In a separate transaction, Apollo said it will acquire related technology from Carnegie Mellon University for $21.5 million, payable over a 10-year period.
The acquisitions allow Apollo to accelerate its efforts to incorporate adaptive learning into its academic platform and to provide tools to help raise student achievement in mathematics, which supports improved retention and graduation rates, the company said.
Apollo’s holdings include the University of Phoenix, the nation’s largest online college. Carnegie Learning will operate as a subsidiary of Apollo Group.
Apollo anticipates the acquisitions will add value over the long term, but they’ll result in charges of 7 cents per share to 9 cents per share to earnings in fiscal 2012. The acquisitions are expected to be completed during the first quarter of fiscal 2012.
Carnegie Learning’s Cognitive Tutor software, used by districts such as Chicago Public Schools, follows students’ actions within the software to determine each student’s strategy in solving a problem.

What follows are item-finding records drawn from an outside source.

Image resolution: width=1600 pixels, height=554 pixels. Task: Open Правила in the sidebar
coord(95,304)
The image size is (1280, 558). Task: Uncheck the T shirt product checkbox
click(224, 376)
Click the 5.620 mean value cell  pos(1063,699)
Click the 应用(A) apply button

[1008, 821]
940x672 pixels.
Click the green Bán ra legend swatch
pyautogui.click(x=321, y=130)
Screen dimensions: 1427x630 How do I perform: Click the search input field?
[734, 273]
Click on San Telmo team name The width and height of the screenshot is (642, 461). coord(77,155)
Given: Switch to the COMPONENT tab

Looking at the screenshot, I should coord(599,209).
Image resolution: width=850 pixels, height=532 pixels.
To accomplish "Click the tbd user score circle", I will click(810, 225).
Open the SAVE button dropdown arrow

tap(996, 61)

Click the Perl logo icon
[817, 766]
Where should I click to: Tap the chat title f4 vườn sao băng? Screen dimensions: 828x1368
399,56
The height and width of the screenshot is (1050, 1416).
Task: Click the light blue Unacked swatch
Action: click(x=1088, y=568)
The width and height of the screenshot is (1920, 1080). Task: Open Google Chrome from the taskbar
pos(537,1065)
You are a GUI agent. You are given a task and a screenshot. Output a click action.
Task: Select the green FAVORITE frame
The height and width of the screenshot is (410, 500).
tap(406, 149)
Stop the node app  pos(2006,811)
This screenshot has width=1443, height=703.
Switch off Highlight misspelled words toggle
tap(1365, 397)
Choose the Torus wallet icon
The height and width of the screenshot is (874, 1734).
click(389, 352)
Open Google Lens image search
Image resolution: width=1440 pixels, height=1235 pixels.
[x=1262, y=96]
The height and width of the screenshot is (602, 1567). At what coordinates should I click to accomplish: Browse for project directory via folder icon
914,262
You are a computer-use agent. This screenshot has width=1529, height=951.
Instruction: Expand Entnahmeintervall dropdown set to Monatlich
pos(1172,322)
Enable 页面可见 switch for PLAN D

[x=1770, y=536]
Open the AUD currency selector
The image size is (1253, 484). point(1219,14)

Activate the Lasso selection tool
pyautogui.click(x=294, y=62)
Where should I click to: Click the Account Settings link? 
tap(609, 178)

Each action the student takes is associated with one or more skills, which are references to knowledge components within the cognitive model. The performance of individual students in these skills is tracked over time (and displayed to students in the software’s “skillometer”).
Then, the software uses each student’s skill profile to pick problems that emphasize the skills on which the student is weakest. When the program determines that all the skills in a section of the curriculum have been mastered sufficiently, the student can move on to the next section of curriculum, which introduces new skills.